── The data ──
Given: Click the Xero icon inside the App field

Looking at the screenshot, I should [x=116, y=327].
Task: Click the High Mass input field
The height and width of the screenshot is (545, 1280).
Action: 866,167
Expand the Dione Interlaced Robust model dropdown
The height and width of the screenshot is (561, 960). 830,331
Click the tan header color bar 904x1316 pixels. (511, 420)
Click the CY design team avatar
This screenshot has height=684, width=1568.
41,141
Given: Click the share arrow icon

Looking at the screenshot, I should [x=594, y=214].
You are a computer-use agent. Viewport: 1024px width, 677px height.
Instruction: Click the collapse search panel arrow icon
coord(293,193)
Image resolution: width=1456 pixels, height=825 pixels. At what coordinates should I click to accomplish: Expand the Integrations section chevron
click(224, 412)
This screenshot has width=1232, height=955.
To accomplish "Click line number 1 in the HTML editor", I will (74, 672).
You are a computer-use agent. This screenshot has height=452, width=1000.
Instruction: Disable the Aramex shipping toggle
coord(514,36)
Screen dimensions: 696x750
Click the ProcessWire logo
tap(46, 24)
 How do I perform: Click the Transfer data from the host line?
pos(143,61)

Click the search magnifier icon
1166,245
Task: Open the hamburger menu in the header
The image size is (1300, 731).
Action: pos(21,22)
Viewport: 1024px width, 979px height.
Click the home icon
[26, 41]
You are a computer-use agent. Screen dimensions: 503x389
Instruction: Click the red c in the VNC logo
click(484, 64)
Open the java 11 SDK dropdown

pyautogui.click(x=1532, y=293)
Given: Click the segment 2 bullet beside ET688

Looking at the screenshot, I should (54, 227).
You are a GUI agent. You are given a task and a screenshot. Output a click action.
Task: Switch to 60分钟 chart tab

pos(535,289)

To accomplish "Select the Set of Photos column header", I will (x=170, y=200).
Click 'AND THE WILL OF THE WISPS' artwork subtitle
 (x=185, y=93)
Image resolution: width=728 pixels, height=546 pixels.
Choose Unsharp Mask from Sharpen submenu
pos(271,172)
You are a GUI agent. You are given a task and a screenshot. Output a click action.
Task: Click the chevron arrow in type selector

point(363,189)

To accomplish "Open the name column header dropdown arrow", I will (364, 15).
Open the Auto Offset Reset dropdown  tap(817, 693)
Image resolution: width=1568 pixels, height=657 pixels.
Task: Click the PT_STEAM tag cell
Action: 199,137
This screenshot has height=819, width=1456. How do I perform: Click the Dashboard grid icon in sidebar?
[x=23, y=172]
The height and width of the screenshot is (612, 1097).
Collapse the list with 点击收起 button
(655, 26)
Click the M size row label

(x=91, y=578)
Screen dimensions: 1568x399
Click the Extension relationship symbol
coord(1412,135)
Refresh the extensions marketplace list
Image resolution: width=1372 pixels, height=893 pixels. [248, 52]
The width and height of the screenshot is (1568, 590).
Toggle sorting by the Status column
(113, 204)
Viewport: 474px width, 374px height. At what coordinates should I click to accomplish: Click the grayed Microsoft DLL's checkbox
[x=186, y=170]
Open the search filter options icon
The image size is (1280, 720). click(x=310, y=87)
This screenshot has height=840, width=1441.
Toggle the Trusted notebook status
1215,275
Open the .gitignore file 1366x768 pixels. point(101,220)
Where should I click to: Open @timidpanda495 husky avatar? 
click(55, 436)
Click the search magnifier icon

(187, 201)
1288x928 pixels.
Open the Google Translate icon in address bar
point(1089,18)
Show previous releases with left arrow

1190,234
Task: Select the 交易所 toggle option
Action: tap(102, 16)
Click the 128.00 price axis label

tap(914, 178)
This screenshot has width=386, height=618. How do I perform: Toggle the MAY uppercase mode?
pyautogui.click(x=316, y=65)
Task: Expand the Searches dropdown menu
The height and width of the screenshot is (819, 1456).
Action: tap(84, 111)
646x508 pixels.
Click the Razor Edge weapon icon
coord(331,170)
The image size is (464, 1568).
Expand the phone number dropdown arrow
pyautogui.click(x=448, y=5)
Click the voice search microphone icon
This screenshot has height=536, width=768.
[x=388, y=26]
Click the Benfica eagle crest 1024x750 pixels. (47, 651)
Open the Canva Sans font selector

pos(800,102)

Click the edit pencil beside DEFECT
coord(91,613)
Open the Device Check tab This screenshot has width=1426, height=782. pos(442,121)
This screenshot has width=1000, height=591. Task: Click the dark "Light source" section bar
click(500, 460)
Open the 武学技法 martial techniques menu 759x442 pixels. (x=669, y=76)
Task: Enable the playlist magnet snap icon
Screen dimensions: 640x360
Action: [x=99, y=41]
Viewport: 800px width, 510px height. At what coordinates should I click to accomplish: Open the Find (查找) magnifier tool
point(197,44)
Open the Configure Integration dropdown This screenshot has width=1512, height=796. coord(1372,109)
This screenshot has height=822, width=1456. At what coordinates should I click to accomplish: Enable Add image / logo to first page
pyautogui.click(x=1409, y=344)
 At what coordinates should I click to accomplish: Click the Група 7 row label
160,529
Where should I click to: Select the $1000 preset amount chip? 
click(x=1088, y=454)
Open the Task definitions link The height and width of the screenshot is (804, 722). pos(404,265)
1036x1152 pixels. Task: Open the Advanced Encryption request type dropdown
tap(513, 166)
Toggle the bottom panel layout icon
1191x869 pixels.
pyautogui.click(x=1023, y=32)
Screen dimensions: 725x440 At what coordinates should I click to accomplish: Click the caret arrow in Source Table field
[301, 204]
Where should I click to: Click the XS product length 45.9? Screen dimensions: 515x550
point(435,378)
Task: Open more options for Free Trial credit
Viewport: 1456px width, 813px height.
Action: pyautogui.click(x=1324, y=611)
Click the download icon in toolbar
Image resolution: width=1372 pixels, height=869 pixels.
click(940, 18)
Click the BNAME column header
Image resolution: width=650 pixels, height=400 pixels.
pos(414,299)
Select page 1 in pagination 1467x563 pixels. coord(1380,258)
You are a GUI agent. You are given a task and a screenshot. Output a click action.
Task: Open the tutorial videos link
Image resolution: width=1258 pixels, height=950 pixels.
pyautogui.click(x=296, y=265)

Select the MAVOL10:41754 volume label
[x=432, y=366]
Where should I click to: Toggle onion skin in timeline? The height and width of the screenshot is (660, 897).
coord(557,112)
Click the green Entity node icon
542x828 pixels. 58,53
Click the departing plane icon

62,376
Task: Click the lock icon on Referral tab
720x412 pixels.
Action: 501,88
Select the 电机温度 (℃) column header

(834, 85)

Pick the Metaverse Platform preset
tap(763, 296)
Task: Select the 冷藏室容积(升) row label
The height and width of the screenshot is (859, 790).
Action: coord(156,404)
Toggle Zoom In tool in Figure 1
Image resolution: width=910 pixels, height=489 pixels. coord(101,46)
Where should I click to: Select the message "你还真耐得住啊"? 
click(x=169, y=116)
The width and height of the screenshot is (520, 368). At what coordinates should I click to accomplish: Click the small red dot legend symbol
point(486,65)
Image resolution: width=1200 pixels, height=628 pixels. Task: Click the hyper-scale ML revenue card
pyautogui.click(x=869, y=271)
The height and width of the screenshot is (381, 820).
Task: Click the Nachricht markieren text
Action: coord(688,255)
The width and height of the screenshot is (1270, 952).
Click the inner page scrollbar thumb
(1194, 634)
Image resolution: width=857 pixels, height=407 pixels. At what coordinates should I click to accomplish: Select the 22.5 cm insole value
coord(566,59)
───
◆ **The exercise**
Rewrite the entries from the line containing "Open the Canva Sans font selector" through the line containing "Open the 武学技法", both included, as a JSON list of strings with one string per line and blank lines omitted.

◆ **Worked answer**
[
  "Open the Canva Sans font selector",
  "pos(800,102)",
  "Click the edit pencil beside DEFECT",
  "coord(91,613)",
  "Open the Device Check tab This screenshot has width=1426, height=782. pos(442,121)",
  "This screenshot has width=1000, height=591. Task: Click the dark \"Light source\" section bar",
  "click(500, 460)",
  "Open the 武学技法 martial techniques menu 759x442 pixels. (x=669, y=76)"
]